### AIM OF THE EXERCISE
Exactly the lines from the start of the data through the line containing "This screenshot has width=1142, height=642." should be output, with both ends kept and nothing added.

DATASET ENTRIES Block Start

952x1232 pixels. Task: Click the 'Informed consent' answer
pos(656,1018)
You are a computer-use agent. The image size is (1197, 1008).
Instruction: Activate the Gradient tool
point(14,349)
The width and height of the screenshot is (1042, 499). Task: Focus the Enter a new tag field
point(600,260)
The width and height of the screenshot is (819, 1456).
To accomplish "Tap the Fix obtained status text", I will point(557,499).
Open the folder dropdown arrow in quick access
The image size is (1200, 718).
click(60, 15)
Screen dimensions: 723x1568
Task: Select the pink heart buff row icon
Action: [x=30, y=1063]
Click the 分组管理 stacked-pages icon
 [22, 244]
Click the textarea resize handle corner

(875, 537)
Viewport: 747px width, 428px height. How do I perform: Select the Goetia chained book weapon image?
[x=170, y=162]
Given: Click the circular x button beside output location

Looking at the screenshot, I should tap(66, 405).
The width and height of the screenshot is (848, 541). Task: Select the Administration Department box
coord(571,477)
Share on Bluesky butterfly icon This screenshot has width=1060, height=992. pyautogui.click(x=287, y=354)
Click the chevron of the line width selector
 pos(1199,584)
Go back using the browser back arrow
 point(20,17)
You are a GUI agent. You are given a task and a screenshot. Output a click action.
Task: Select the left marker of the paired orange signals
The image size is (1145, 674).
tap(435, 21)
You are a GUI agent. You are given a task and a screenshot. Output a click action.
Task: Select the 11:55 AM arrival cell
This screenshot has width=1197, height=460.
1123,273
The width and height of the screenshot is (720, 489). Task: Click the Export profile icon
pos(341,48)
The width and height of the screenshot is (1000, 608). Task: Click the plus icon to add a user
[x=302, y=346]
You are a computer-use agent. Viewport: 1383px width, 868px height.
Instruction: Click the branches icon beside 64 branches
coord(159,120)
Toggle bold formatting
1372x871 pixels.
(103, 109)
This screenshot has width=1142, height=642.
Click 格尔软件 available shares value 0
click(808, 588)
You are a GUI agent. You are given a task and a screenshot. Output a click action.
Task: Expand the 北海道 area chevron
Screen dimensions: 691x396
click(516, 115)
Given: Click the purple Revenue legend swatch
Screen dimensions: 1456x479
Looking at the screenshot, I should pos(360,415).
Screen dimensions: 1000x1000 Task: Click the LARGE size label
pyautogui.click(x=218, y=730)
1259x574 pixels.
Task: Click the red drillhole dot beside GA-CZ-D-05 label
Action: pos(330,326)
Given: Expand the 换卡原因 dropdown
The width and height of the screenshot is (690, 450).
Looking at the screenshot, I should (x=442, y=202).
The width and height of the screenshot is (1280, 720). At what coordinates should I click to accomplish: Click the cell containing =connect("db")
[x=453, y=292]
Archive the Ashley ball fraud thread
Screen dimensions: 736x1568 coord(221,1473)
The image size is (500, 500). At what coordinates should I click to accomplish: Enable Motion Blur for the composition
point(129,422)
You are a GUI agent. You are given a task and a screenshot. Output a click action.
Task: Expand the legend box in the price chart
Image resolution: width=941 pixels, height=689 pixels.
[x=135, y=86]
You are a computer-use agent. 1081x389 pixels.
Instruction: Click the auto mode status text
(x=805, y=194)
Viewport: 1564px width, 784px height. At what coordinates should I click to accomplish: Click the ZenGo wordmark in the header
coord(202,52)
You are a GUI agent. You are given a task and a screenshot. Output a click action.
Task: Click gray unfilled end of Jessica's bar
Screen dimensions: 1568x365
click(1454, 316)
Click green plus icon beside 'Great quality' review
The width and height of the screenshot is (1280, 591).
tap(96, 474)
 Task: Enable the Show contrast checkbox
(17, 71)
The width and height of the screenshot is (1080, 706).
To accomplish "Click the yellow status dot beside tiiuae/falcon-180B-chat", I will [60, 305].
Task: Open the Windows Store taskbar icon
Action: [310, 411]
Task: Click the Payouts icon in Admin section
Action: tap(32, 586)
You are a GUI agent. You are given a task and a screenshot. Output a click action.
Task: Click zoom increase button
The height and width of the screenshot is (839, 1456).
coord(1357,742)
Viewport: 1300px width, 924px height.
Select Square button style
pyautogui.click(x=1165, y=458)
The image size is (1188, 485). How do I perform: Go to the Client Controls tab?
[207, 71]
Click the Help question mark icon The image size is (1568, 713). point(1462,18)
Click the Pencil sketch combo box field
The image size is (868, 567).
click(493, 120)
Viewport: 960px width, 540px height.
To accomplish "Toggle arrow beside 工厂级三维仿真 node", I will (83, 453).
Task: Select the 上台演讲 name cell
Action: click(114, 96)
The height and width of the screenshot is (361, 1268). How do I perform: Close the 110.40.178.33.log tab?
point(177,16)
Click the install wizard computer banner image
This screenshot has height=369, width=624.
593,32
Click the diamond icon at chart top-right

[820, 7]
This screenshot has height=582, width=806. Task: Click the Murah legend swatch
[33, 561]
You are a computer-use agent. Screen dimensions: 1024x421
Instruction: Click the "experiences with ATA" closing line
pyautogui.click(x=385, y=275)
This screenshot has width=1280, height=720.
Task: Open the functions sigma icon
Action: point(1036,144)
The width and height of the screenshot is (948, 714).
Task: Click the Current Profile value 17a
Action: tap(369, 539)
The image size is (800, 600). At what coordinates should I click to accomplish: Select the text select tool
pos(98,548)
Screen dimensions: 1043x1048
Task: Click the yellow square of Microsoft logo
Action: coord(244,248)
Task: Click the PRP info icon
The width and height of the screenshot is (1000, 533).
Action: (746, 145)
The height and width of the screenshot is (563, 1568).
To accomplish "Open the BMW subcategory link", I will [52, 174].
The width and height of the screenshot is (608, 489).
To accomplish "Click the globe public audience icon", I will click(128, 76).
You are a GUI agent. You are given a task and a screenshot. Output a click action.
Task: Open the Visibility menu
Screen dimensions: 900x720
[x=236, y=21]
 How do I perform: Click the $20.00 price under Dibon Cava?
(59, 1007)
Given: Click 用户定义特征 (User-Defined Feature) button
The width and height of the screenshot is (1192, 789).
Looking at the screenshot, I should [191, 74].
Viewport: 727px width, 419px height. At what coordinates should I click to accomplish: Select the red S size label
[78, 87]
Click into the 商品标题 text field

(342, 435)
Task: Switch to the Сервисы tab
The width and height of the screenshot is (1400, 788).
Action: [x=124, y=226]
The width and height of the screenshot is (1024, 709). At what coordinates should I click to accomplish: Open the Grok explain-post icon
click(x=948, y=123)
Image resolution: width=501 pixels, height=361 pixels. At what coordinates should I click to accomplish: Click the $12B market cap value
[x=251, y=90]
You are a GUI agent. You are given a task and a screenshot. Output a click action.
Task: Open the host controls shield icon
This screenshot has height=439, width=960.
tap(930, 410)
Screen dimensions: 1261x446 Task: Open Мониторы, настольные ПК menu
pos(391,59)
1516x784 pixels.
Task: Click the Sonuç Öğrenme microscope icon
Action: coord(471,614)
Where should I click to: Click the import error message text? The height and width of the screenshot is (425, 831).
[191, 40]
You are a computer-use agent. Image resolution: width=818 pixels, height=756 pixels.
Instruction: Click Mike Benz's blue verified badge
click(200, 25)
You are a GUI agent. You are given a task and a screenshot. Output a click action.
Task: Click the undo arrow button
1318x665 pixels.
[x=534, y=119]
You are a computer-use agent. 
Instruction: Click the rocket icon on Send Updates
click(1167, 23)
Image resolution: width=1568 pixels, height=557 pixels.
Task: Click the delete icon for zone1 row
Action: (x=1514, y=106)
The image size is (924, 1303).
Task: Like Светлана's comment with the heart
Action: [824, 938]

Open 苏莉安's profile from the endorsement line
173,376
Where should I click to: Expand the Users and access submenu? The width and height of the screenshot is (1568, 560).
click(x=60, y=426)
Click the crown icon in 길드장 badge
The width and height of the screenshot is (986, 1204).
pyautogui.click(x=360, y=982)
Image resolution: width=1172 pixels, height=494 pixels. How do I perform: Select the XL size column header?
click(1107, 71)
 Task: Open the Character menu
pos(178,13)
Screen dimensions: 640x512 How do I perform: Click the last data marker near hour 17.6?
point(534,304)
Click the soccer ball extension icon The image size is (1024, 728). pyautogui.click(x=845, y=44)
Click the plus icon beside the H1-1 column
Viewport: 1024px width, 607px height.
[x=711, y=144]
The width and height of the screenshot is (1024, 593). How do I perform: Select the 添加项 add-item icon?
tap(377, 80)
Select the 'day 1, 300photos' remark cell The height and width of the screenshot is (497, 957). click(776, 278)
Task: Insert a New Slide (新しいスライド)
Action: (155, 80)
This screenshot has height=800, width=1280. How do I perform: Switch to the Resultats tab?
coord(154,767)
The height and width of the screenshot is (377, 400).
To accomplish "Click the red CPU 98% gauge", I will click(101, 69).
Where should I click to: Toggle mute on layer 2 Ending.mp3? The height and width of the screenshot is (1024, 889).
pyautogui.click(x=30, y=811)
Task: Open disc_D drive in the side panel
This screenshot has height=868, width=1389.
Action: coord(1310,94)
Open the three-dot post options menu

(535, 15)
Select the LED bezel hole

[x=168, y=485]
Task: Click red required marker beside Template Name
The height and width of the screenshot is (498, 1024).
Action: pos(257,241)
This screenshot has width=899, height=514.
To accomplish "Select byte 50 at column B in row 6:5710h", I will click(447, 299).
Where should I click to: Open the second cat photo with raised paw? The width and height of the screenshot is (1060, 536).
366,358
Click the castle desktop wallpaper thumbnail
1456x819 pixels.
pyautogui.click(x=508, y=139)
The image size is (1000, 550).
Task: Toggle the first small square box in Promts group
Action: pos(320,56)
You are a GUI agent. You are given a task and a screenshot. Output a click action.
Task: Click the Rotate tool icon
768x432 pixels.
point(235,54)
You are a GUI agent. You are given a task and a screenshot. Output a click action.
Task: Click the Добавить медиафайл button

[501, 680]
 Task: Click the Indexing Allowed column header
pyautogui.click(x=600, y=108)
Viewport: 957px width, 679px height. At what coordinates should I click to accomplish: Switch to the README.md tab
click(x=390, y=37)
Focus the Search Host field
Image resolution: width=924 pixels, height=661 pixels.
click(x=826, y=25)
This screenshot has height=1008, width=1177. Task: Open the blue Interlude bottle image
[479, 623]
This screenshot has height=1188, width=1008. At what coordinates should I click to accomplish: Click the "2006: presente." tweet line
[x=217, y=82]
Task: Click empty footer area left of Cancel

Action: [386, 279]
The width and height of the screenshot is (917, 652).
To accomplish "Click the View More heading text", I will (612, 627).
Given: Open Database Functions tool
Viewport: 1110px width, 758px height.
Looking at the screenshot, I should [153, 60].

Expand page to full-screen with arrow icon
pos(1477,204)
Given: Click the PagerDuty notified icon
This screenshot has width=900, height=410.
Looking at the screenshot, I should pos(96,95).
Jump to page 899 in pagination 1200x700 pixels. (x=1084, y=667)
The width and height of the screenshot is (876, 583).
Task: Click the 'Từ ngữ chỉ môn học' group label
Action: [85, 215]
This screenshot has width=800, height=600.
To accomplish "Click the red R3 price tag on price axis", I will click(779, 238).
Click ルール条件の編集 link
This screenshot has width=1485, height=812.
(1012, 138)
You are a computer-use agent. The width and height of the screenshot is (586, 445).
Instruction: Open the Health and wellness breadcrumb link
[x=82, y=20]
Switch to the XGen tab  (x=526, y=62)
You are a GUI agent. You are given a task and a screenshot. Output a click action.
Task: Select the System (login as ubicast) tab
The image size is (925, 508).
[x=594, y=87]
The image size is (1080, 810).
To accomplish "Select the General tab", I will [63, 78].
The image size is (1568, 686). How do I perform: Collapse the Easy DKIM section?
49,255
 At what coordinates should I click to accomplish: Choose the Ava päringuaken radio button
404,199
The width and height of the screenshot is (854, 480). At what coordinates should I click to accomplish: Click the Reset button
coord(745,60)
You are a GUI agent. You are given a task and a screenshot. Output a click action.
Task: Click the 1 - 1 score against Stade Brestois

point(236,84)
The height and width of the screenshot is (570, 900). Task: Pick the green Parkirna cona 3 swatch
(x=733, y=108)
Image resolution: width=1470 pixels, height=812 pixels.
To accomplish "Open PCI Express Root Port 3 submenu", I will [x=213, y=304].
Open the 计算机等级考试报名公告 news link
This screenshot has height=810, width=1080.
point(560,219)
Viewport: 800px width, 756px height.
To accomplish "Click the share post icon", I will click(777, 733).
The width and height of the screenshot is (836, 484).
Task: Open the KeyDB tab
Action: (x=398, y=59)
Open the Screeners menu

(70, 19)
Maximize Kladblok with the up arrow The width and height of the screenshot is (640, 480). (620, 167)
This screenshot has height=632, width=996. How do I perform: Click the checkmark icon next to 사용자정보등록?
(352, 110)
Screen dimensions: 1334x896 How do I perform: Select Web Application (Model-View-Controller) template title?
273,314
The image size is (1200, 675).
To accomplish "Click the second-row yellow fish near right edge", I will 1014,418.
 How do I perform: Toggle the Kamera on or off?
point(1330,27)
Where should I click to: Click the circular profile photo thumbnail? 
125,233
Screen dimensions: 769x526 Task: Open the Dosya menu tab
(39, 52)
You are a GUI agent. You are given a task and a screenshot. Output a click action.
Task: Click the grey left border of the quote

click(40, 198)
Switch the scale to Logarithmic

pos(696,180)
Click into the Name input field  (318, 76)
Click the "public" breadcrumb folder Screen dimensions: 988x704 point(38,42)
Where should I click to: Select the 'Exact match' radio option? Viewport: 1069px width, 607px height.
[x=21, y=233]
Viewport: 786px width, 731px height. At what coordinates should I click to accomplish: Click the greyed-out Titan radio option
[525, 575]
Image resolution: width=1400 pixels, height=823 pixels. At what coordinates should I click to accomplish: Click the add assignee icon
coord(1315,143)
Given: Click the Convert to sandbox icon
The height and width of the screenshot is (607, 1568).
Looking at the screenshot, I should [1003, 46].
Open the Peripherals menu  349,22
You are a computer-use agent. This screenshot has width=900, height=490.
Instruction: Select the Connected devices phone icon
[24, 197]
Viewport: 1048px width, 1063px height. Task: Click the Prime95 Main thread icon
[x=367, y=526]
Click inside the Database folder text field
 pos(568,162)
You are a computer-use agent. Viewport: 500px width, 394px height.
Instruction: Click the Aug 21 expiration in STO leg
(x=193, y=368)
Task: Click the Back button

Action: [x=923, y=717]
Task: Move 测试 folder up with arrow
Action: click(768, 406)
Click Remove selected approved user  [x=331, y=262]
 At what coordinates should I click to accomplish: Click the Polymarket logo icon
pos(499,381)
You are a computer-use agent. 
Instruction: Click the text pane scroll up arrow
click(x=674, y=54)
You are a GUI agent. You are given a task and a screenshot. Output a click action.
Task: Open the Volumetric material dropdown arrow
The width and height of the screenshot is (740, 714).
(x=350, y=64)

DATASET ENTRIES Block End

### WRITTEN ANSWER
952x1232 pixels. Task: Click the 'Informed consent' answer
pos(656,1018)
You are a computer-use agent. The image size is (1197, 1008).
Instruction: Activate the Gradient tool
point(14,349)
The width and height of the screenshot is (1042, 499). Task: Focus the Enter a new tag field
point(600,260)
The width and height of the screenshot is (819, 1456).
To accomplish "Tap the Fix obtained status text", I will point(557,499).
Open the folder dropdown arrow in quick access
The image size is (1200, 718).
click(60, 15)
Screen dimensions: 723x1568
Task: Select the pink heart buff row icon
Action: [x=30, y=1063]
Click the 分组管理 stacked-pages icon
 [22, 244]
Click the textarea resize handle corner

(875, 537)
Viewport: 747px width, 428px height. How do I perform: Select the Goetia chained book weapon image?
[x=170, y=162]
Given: Click the circular x button beside output location

Looking at the screenshot, I should tap(66, 405).
The width and height of the screenshot is (848, 541). Task: Select the Administration Department box
coord(571,477)
Share on Bluesky butterfly icon This screenshot has width=1060, height=992. pyautogui.click(x=287, y=354)
Click the chevron of the line width selector
 pos(1199,584)
Go back using the browser back arrow
 point(20,17)
You are a GUI agent. You are given a task and a screenshot. Output a click action.
Task: Select the left marker of the paired orange signals
The image size is (1145, 674).
tap(435, 21)
You are a GUI agent. You are given a task and a screenshot. Output a click action.
Task: Select the 11:55 AM arrival cell
This screenshot has width=1197, height=460.
1123,273
The width and height of the screenshot is (720, 489). Task: Click the Export profile icon
pos(341,48)
The width and height of the screenshot is (1000, 608). Task: Click the plus icon to add a user
[x=302, y=346]
You are a computer-use agent. Viewport: 1383px width, 868px height.
Instruction: Click the branches icon beside 64 branches
coord(159,120)
Toggle bold formatting
1372x871 pixels.
(103, 109)
This screenshot has width=1142, height=642.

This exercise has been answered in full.